Although, I feel that I have done nothing wrong and I put forward a honest question, I don’t wannt to cause unnecessary trouble. So even though it’s up to the mods to decide if I did something wrong and that my own opinion is that I wasn’t treated fairly, there’s no point having an argument and I wont be posting anymore.

As a last note hypochnodria is a real issue even though there’s no organic problem. Symptoms are very real and mimic many of MS symptoms, so it is legimitate to suspect MS.

I wish you all the best

hi…i dont have a ms dx, i had HA after suffering a severe allergic reaction which was closely followed by a very nasty infection,which seemed to trigger other allergic reactions and had me either sitting in the drs surgery or dialling 999 all the time …very embarrassing, very painfull(infection wise) and very frightening…especially as i lived alone. After i got the all clear from the allergy clinic that i do not in fact have any allergies ,phew…i felt less scared so the HA went away…but in my case …there was a real illness that triggered the HA., it wasnt something i imagined i had. It took me over a year and a half to fully recover,after suffering further allergic like attacks and a whole host of other symptoms,numbness,pins and needles,pain,difficulty walking ,balance problems etc but im doing better now…thats the important thing:)

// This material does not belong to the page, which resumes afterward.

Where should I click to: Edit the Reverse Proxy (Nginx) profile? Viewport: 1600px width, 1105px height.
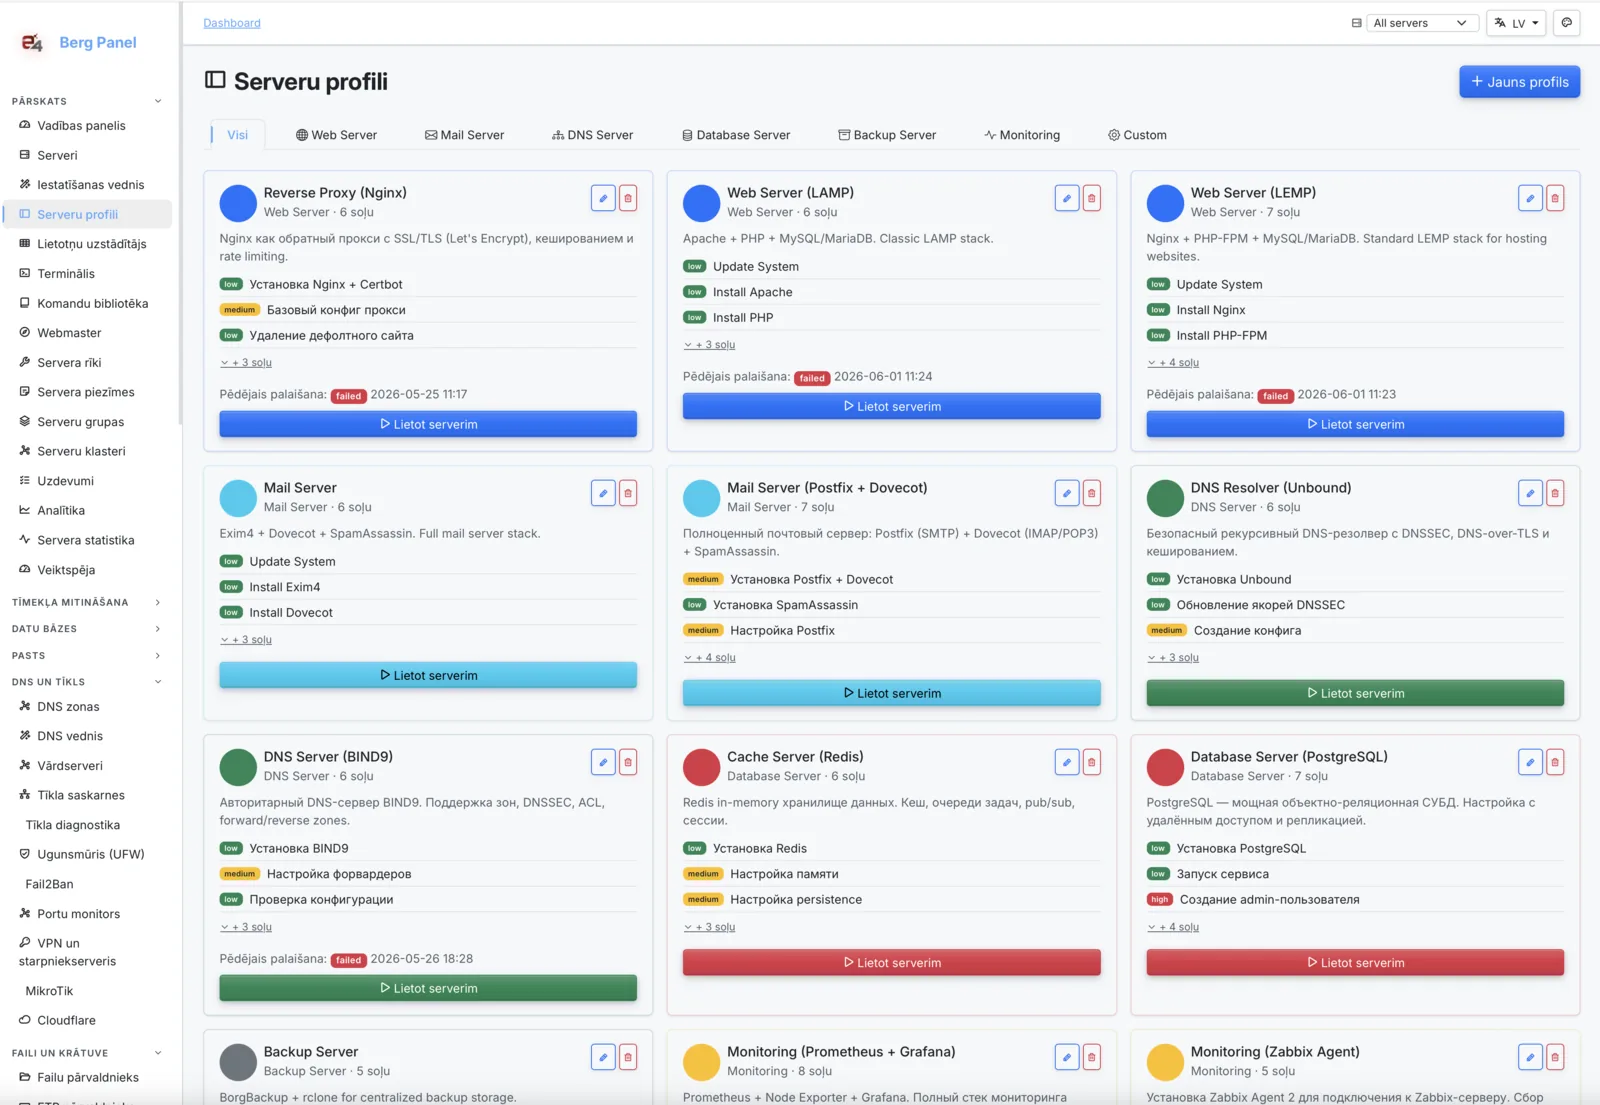pos(603,198)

…Also i had a few months when i suffered sudden attacks of exhaustion and felt very anxious and severly affected my ability to do a lot of things,like walk…HA?

OK Matrix, you’re not a troll.

However your question demonstrates not a lack of fluency in the English language but a total lack of any understanding of the effect it would have on the people with MS on this forum

It is a valid question but this is not the place to ask it. There are no stupid questions but there are stupid places/times to ask them.